4 Methodology and research design
4.2 Multiphase design
4.2.2 Phase 2: Multiple-case study
Antes de iniciar a colecta de dados, o investigador deve avaliar qual o melhor método para obter informações e respostas. Para tal, é fundamental conhecer os diferentes instrumentos de medição disponíveis e as suas vantagens e desvantagens, bem como o nível da investigação a realizar. Quando os conhecimentos existentes são limitados, como no estudo exploratório – descritivo (Nível I), o principal objectivo deve consistir em acumular a maior quantidade de informação possível. Neste caso, para a obtenção de informação, podem ser utilizados questionários estruturados ou semi-estruturadas e registo de outros materiais (Fortin, 2003, Gauthier, 1992 e Selltiz et al., 1976).
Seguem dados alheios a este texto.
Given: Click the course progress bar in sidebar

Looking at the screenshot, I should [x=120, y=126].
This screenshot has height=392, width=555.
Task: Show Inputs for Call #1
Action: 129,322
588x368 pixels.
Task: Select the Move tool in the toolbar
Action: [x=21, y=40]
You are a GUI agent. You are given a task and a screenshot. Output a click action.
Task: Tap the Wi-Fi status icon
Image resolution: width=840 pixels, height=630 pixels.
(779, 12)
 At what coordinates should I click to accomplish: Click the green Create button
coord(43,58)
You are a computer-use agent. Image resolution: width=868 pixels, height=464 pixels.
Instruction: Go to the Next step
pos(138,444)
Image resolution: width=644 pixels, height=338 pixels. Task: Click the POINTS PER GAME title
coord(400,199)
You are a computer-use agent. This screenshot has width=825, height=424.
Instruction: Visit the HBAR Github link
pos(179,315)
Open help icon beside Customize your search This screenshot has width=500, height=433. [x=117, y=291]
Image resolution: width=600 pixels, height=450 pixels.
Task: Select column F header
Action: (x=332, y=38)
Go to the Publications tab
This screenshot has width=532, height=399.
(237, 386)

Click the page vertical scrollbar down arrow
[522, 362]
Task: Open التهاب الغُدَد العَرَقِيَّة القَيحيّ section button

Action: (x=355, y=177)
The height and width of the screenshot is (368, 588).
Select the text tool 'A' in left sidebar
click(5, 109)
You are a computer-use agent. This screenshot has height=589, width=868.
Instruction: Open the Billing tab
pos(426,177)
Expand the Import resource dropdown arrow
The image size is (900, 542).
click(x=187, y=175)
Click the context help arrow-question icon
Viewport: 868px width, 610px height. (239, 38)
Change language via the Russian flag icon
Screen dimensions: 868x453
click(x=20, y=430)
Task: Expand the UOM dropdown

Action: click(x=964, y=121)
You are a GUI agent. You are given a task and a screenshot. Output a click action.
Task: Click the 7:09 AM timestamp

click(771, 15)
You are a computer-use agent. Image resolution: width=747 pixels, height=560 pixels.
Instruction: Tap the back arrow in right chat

Em estudos de investigação correlacional Nível III e IV, que procuram uma explicação ou previsão de fenómenos, o pesquisador deve analisar a natureza das relações entre variáveis ou controlar variáveis numa situação específica. Neste caso, devem ser utilizados questionários, entrevistas estruturadas, escalas de medição ou de ensaios normalizados. Se for utilizado um instrumento existente deve ser confirmada a sua validade e consistência (Fortin, 2003, Gauthier 1992 e Selltiz et al., 1976).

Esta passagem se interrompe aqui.